La forteresse de Châtel est un témoin privilégié de l’adaptation d’un château typique du XIIIème siècle à l’artillerie au XVème siècle.

Les murs du château des Vaudémont se sont avérés incapables de résister à l’artillerie qui fut d’abord le fait de bombardes à boulet de pierre dont les difficultés d’opération et la lenteur de tir leur assuraient une efficacité modérée. L’apparition du boulet métallique vers 1420-1430 va véritablement créer une rupture dans l’art de fortifier et Thiébaut VIII de Neufchâtel va comprendre très rapidement la nécessité de moderniser la place de Châtel.
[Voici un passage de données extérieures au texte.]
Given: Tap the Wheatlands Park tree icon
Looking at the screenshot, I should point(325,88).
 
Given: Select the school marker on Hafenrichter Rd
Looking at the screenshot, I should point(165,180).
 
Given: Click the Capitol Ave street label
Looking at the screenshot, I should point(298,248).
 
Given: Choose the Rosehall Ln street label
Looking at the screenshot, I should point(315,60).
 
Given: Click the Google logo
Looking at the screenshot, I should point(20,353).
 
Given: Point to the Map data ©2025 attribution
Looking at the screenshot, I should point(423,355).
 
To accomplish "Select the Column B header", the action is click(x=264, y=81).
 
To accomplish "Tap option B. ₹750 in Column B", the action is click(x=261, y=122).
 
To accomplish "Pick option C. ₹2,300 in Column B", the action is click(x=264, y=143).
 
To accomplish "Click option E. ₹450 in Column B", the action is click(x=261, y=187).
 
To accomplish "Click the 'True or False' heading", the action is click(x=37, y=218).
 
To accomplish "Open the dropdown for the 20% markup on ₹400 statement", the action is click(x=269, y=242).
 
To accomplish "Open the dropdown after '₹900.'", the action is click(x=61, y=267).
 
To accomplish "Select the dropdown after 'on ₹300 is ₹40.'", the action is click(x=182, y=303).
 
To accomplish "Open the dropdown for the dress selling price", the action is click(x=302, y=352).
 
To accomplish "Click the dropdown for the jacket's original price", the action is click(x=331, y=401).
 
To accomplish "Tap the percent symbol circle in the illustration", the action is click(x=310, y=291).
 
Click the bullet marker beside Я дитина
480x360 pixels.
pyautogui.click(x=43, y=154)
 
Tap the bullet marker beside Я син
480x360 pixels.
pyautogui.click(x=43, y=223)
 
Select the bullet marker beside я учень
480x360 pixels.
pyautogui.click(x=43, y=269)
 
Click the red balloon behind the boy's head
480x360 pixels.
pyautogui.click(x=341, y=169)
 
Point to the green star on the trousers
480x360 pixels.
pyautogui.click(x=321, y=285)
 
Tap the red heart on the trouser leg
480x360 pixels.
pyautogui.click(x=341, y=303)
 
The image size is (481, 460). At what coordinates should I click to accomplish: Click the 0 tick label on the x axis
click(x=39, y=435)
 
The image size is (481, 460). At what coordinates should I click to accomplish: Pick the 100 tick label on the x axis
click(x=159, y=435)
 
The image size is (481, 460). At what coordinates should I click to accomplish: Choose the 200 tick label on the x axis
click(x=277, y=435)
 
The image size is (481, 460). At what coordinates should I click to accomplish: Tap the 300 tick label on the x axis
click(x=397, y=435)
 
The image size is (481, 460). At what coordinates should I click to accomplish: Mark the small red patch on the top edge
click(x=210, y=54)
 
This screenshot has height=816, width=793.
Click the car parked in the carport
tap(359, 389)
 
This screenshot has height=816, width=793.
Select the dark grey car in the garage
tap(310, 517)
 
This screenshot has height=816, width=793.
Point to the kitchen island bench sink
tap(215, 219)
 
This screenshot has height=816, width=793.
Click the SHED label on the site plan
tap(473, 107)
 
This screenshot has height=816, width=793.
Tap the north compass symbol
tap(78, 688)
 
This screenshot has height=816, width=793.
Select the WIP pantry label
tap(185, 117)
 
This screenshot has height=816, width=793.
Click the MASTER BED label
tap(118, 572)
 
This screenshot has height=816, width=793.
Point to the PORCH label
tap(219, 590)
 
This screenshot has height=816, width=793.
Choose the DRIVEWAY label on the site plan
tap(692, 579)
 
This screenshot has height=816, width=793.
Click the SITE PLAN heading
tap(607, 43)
Il fait donc édifier au nord face au plateau une double enceinte superposée pour résister aux tirs ennemis et pouvoir répliquer avec ses propres canons. Les travaux sont achevés vers 1450 par son fils Thiébaut IX qui va également défendre le front sud le long de la Moselle par un mur bouclier placé devant le mur d’enceinte des Vaudémont.

La défense se fait d’une part par des tirs en enfilade pratiqués avec des bâtons à feu, sorte d’ancêtres de l’arquebuse, qui visent les piétons qui tentent de monter à l’assaut des murs. D’autre part, les couleuvrines et les veuglaires sont postés sur des plateformes sur les hauts de l’enceinte pour tirer des boulets métalliques sur les formations ennemies et leurs pièces d’artillerie situées à plus grande distance. La place compte ainsi plusieurs centaines de bouches à feu qui vont la rendre imprenable pendant au moins cent ans.

Il faudra attendre 1670 et l’armée du Maréchal de Créqui pour venir à bout de la forteresse qui est évidemment totalement démodée plus de deux cents ans après sa construction.